The result is something I'm quite happy with. For example, here is the S-Expression for the GStreamer LAME process:

+ "audioconvert ! "
"audio/x-raw-int,rate=" $sample_rate ",channels=" $channels " ! "
"audioconvert ! "

"lame mode=" $mode " "

(if (= $vbr_mode 0)
(+ "bitrate=" $bitrate)
(+ "vbr-mode=" $vbr_mode
" vbr-quality=" (- 9 $vbr_quality)
(if (gst-element-is-available "xingmux")
" ! xingmux"
""
)
)
)

(if (gst-element-is-available "id3v2mux")
" ! id3v2mux"
" ! id3mux"
)

To make sense of the variables, take a look at the full XML LAME profile..

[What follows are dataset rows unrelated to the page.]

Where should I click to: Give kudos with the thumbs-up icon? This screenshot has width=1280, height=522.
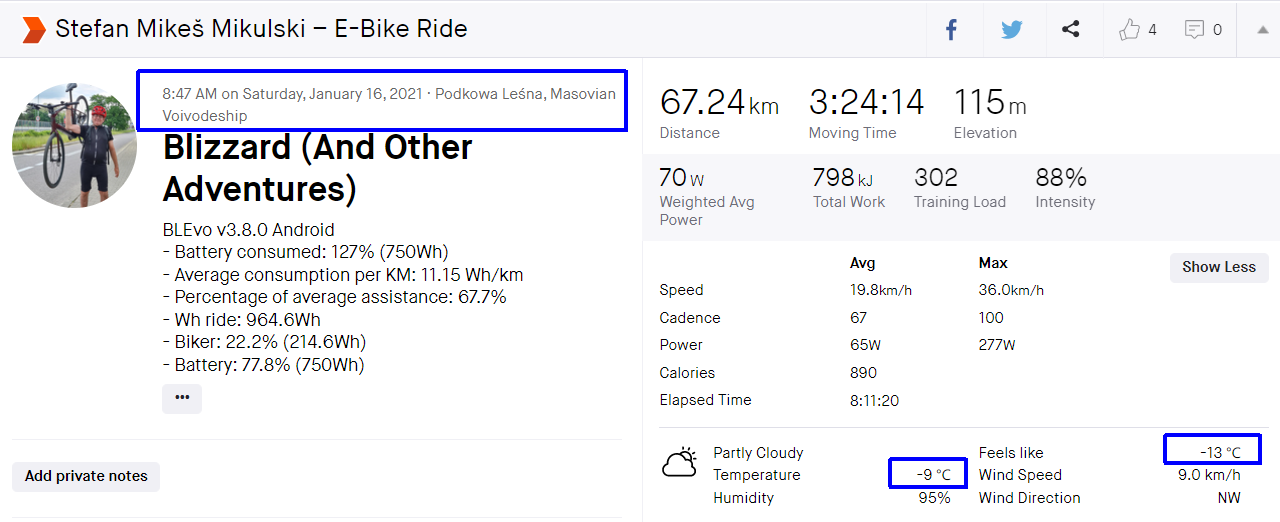click(1130, 30)
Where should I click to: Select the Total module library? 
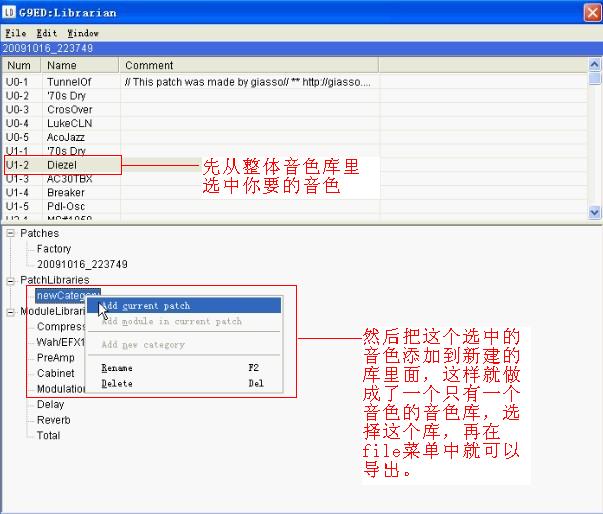(48, 436)
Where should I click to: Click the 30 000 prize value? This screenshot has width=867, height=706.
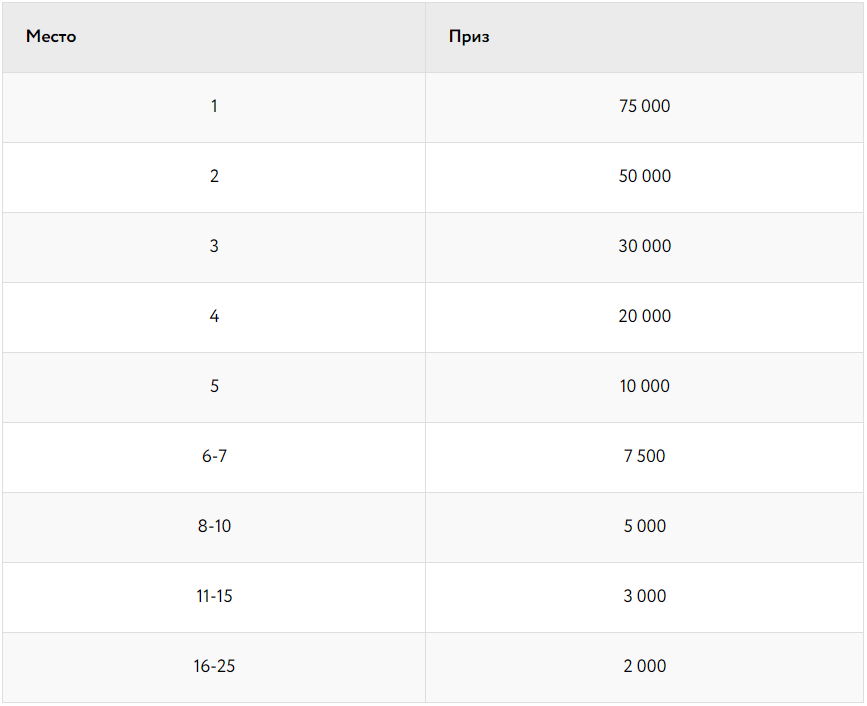[644, 246]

Now, getting back to the "okay, why should I, as a user, care" side of things, I'll close the post with a screencast (ooooh, fancy, I've never done one of these!) that shows all of the profile stuff in action. For the sake of also demoing how the S-Expression evaluates into a proper GStreamer pipeline, I ran Banshee in debug mode for most of the screencast, which shows a text view and a "Test S-Expr" button. Rest assured, if you're running Banshee like a normal user, you'll never see this part of the profile configuration dialog :-).

Banshee's audio profiles
What I hope one day can replace the GNOME audio profiles editor so applications other than Banshee can take advantage of the sweetness. Click the screenshot to watch the screencast. (Ogg/Theora).

I'm still working a lot of things out with this, but it's my hopes to some day make this work outside of Banshee. It's written with that in mind. At the very least, I'd like to make the XML profile and S-Expression format some kind of standard.